Dementsprechend ist beim gemeinsamen Arbeiten und im Konfliktfall folgendes Verhalten hilfreich:

Tipps für Eltern.

  • Wertschätzung für Arbeit des Lehrpersonals verdeutlichen
  • Individuellen Förderplan einfordern
  • Regelmäßige Gespräche und Evaluation der Maßnahmen (Zeitabstand angepasst an Bedarf: bei großen Schwierigkeiten und Austestung von Maßnahmen kann dies täglich oder wöchentlich notwendig sein, wenn alles gut läuft, reicht evtl. sogar ein Gespräch im Jahr)
  • Gespräche sehr gut vorbereiten (Auftreten, Argumentation und Verdeutlichung Bedarf)
  • Gespräche protokollieren und von beiden Seiten unterschreiben lassen
  • Wenn Maßnahmen nicht greifen: Hinzuziehen von Schulpsychologe, Sonderpädagoge, externer Beratung
  • Bei anhaltenden gravierenden Mängeln: Schulaufsicht / Schulamt einschalten
  • Im Konfliktfall: Hinzuziehen von Mediatoren
  • Falls ein Schulwechsel vorgeschlagen wird, weil die Schule keine ausreichenden Kapazitäten hat: prüfen Sie, ob dies sinnvoll für das Kind ist und ob die aufnehmende Schule wirklich bessere Möglichkeiten und Kapazitäten hat. Wenn nicht, nehmen Sie die Schule in die Pflicht, sonst droht die Gefahr immer weiter wechseln zu müssen.

Tipps für Lehrer:

  • Zeigen Sie Verständnis für die emotionale Belastungen, interessieren Sie sich für die gezeigten Symptome und erfragen Sie diese.
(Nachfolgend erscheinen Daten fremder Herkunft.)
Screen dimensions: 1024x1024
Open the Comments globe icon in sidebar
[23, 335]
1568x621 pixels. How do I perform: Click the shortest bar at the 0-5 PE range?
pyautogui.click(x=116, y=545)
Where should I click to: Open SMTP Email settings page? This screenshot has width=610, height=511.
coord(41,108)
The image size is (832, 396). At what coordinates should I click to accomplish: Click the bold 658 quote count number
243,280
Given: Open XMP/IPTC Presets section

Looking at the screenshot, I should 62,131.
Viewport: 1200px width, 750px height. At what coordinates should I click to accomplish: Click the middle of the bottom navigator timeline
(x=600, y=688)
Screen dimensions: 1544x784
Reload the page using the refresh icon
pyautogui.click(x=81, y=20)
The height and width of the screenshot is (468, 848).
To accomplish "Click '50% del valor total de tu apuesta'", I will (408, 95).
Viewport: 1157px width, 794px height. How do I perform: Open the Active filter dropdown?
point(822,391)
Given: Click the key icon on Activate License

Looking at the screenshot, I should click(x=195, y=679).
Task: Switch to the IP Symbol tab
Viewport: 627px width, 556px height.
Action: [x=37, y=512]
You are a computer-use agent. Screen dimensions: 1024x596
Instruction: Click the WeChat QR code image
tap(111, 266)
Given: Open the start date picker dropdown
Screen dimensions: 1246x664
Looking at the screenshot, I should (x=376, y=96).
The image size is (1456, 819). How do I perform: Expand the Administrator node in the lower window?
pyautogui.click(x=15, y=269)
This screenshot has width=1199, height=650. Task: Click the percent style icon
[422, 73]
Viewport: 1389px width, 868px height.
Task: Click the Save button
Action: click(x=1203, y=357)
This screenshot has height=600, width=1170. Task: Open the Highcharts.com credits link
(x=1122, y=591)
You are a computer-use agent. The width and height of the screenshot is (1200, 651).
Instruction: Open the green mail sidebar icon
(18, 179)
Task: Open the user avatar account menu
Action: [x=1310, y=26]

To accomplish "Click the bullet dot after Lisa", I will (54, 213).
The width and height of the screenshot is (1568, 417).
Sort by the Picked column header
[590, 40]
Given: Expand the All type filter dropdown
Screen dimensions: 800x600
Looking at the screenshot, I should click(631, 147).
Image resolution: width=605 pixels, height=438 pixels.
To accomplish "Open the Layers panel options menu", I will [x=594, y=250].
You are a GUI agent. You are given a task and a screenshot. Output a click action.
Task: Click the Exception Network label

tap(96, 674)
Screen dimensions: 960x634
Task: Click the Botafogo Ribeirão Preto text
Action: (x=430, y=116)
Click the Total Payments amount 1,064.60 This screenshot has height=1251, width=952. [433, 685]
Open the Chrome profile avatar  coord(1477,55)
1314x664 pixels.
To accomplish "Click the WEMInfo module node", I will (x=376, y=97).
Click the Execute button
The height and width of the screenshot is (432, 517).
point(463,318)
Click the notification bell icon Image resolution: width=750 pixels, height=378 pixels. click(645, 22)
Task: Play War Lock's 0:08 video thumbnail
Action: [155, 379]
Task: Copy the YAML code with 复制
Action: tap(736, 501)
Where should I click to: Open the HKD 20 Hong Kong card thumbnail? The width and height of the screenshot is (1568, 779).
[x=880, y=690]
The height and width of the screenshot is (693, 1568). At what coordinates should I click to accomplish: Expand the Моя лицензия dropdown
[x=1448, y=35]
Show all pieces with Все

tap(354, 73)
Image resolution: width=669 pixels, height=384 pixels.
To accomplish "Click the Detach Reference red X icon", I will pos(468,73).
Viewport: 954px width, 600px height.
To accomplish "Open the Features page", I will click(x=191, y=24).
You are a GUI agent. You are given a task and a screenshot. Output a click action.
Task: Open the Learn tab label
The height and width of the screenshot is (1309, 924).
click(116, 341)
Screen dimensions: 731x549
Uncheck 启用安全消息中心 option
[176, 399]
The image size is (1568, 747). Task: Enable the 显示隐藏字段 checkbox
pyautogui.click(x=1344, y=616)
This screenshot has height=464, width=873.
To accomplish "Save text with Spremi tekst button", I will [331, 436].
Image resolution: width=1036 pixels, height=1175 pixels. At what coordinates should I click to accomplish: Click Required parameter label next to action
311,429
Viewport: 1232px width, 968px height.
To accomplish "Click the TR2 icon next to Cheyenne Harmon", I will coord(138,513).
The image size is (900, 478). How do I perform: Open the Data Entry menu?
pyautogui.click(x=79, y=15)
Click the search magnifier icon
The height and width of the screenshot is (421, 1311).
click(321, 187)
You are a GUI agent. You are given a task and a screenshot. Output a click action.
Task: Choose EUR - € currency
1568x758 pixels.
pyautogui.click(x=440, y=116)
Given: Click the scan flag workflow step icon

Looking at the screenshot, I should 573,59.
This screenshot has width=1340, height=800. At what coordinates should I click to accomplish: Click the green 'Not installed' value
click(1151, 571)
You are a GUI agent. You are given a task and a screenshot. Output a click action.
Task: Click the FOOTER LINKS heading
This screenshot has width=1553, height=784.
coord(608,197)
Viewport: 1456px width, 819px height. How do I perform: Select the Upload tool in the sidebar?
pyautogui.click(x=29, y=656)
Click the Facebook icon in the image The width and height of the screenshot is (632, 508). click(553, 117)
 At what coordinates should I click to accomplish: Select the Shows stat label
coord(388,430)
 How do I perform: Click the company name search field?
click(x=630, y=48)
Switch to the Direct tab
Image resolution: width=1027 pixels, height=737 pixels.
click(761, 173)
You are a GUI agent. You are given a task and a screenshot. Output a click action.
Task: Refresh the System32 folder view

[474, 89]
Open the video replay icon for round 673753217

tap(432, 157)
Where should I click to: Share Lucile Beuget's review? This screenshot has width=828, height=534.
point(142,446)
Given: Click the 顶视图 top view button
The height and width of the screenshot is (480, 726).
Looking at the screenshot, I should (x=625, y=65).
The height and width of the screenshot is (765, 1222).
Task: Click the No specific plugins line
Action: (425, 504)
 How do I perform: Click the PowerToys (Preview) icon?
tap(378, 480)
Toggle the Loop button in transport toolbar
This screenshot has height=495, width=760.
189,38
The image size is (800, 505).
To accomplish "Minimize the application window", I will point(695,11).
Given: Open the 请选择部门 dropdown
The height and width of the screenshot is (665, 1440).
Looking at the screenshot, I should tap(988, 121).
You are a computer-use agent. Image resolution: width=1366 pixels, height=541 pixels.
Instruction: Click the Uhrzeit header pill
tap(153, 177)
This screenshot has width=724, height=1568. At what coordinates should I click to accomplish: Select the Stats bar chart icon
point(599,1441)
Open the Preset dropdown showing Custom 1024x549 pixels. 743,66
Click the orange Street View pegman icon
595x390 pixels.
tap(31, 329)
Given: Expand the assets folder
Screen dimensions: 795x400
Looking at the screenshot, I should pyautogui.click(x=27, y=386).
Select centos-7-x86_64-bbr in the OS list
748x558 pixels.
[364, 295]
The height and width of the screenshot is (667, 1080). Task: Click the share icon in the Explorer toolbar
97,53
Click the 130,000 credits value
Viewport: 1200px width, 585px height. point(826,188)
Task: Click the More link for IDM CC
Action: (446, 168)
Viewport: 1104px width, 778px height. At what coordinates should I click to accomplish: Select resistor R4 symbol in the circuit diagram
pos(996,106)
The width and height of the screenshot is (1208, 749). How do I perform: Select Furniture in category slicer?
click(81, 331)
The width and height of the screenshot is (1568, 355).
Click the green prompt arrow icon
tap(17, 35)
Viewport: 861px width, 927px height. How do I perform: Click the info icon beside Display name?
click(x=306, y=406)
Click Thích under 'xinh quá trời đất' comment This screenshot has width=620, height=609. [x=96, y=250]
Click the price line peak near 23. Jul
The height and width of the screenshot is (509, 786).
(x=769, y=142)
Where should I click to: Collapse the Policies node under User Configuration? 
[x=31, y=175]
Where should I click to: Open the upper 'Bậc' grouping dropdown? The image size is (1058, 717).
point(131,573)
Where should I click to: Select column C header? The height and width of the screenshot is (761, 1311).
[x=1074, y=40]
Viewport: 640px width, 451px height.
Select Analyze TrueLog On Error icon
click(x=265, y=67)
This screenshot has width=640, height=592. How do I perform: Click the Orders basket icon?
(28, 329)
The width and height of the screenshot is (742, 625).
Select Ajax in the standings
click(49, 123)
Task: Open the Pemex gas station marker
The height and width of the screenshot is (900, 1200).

Dadurch signalisieren Sie, das Sie den Eltern glauben und Sie ernstnehmen. Sobald die Eltern dies spüren, müssen Sie nicht mehr darum kämpfen und die Symptome nicht wiederholt und drastisch schildern.
  • Besprechen Sie offen und ehrlich, was Sie leisten können und was nicht. Beziehen Sie dies in die Lösungsfindung mit ein.
  • Holen Sie sich Beratung und Unterstützung vom Schulpsychologen, Sonderpädagogen, oder externen Stellen. Sowohl im Sinne fachlicher Beratung wie z.B. der Erstellung des Förderplans als auch als Mediatoren im Konfliktfall.
  • Fordern Sie auf Schulleitungsebene und/oder darüber systemische Lösungen und Ressourcen ein.